Photoinhibition studies, using gas-exchange techniques, were conducted with leaflets of Phaseolus vulgaris L. plants that were grown under low photonfluence rates. Comparative measurements were made on attached, intact leaflets and in subsequently isolated chloroplasts. Photoinhibition studies were also conducted with attached fronds of the deep-shade fern Lastreopsis microsora (Endl.) Tindale. Leaflets of lowlight-grown Phaseolus vulgaris and fronds of the shade fern were found to be subject to similar photoinhibition when exposed to photon-fluence rates in excess of those at which they were grown.
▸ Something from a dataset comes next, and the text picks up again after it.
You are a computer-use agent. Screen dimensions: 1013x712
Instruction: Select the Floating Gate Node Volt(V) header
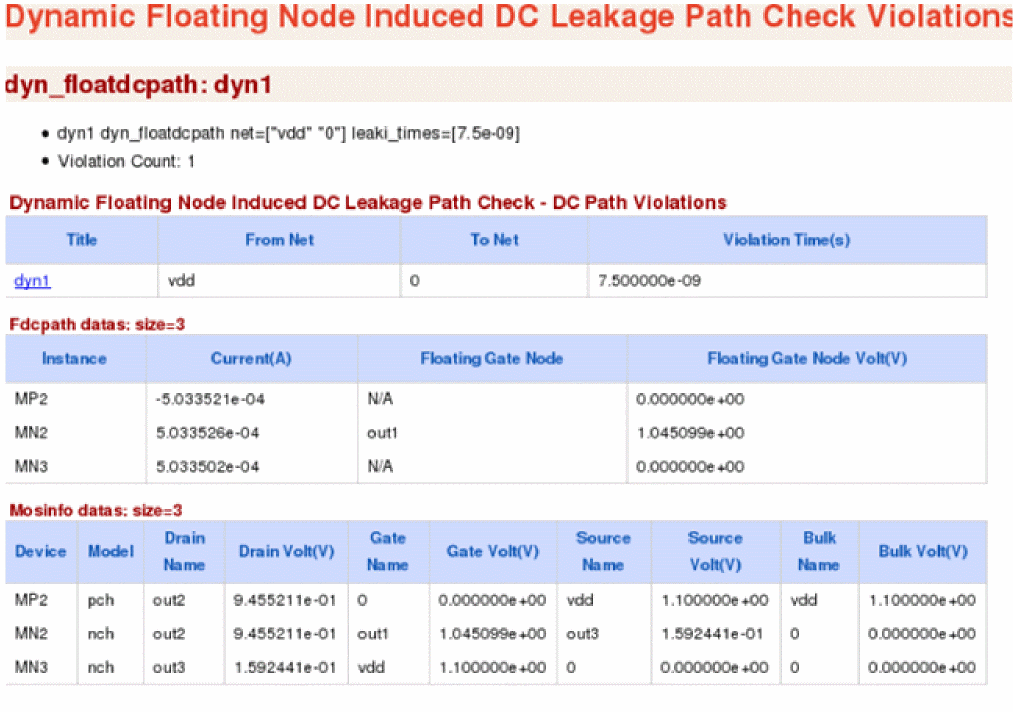pos(807,358)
Photoinhibition following exposure to a photon fluence-rate approximating full sunlight is manifested as a reduction in the capacity for both light-saturated and light-limited carbon uptake and is reflected at the chloroplast level as substantial inhibition of electron flow through photosystem (PS) II, with little effect on PS I. The extent of photoinhibition is markedly dependent on the length of exposure to a high-light regime and on the actual photon-fluence rate maintained during treatment. A greater degree of photoinhibition is evident if carbon metabolism is prevented by the removal of CO2 than when maximum rates of CO2 uptake prevail throughout the exposure to a high photonfluence rate. Apparently a certain level of CO2 turnover is beneficial in providing a sink for photochemically generated energy. When leaf material is exposed to photon-fluence rates well in excess of the rate present during growth apparently the potentials of the various biophysical and photochemical means of dissipating excitation energy are exceeded and photoinhibition of photosynthesis results.